5. Start Your Home Search
Ask friends and family to recommend a real estate agent who has experience in the neighborhoods in which you’re looking and with buyers who have similar income and home preferences. Once your real estate agent starts showing you properties, you will be able to further refine your desired home qualities based on the available inventory and your budget. For example, you may need to choose between a home that is closer to the train station or one with a larger backyard. The more homes you see, the more you will be able to decide how you feel about such trade-offs.
6. Prepare to Move Quickly
If you’re in a hot housing market, making an offer as soon as you see a house that you like can give you a better shot at getting it accepted. This is another benefit to being pre-approved for a mortgage, since you likely already have your finances in order.
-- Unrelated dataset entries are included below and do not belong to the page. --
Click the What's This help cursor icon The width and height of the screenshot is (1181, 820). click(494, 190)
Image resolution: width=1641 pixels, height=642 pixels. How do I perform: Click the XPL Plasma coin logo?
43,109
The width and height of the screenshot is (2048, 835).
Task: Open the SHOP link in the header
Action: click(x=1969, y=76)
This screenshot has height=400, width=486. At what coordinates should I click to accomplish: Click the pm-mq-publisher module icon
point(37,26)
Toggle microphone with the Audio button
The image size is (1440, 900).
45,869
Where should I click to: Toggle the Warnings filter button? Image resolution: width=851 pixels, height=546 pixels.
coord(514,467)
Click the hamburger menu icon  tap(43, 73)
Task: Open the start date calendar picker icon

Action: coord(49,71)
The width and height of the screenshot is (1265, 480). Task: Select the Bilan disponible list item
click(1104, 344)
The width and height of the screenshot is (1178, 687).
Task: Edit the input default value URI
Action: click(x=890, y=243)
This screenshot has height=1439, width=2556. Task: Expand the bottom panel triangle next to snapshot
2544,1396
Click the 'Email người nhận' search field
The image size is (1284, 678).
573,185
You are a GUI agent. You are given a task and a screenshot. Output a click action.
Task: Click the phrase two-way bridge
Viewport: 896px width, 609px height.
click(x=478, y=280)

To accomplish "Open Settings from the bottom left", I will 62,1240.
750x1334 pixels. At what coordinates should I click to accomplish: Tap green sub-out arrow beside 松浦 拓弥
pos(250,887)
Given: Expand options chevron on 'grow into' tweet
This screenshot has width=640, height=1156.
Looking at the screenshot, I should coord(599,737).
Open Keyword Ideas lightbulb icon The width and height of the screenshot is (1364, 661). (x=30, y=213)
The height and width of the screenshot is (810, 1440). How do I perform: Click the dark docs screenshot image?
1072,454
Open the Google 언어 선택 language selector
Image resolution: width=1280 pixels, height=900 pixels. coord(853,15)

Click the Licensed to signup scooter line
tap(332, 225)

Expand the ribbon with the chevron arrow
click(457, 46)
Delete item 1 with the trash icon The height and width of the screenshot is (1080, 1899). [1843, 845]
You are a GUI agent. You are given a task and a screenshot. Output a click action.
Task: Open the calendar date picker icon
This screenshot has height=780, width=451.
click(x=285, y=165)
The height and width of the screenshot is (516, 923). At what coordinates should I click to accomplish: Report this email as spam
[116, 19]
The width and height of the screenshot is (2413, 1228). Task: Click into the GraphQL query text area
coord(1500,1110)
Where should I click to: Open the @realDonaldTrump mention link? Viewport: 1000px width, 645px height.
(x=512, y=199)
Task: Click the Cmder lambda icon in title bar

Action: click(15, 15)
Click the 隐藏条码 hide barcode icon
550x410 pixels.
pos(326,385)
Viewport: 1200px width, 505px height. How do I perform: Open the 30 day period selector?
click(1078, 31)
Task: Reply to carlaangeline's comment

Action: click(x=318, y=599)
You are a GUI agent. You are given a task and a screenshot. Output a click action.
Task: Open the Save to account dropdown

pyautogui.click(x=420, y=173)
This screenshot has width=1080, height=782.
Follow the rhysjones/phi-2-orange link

Work with your agent to determine a reasonable starting bid for properties you like. This will depend on several factors, including the competitiveness of your local housing market, the asking price on the property, and how long it has been on the market. While you want to make your offer as attractive as possible, be careful about waiving contingencies, especially for the home inspection, which should reveal any expensive repairs that need to be made.
7. Expect to Negotiate On Price
It is common for home sellers to come back to buyers with a counteroffer. That is often a sign that they are taking your offer seriously. Do your best to consider their proposal objectively and keep your emotions out of the process. If you and the seller are not too far apart on price, there may be other ways to sweeten the deal, such as being flexible on the timing for the move, negotiating on repairs needed, or increasing your money deposit.
Look for areas where you are able to make concessions, but keep in mind the ultimate market value of the house along with your budget to ensure that the final agreed price remains within a reasonable range. If the seller or the agents are pushing you to go higher than you feel you can afford, you should probably keep looking.
8. Apply for a Mortgage
Once you have a final offer, you’ll need to secure the financing for which you’ve already been preapproved. For this, you’ll need to provide additional documentation (for you and your partner if you’re not buying the house on your own), including pay stubs, tax returns, and a copy of the signed purchase agreement. You can make this process go more smoothly by having all documentation ready and by not taking on any new credit between preapproval and the home purchase.
If you expect interest rates to rise before you close on the sale, you might consider locking in your interest rate at the time of application.
9. Prepare for Closing On Your Home
Closing is the final step in the home buying process, in which you and the sellers sign paperwork and finalize the transaction, and you finally get the keys to your new home. Before the closing, your lender will give you a final closing disclosure form, which clearly outlines your mortgage fees and the terms of your loan.
There are also several closing costs that homebuyers typically are required to pay, including taxes, loan-related fees, and fees for a title search, which ensures the house is not encumbered by debt. These can amount to about 3%-6% of the cost of your house, but some programs allow you to roll the cost into the loan amount.
Buying a home is a huge decision and one that you shouldn’t rush—three-quarters of recent homebuyers have at least one regret about the home they bought, according to Zillow. By following the steps above, you can avoid such a fate and be confident in realizing your own dream of homeownership.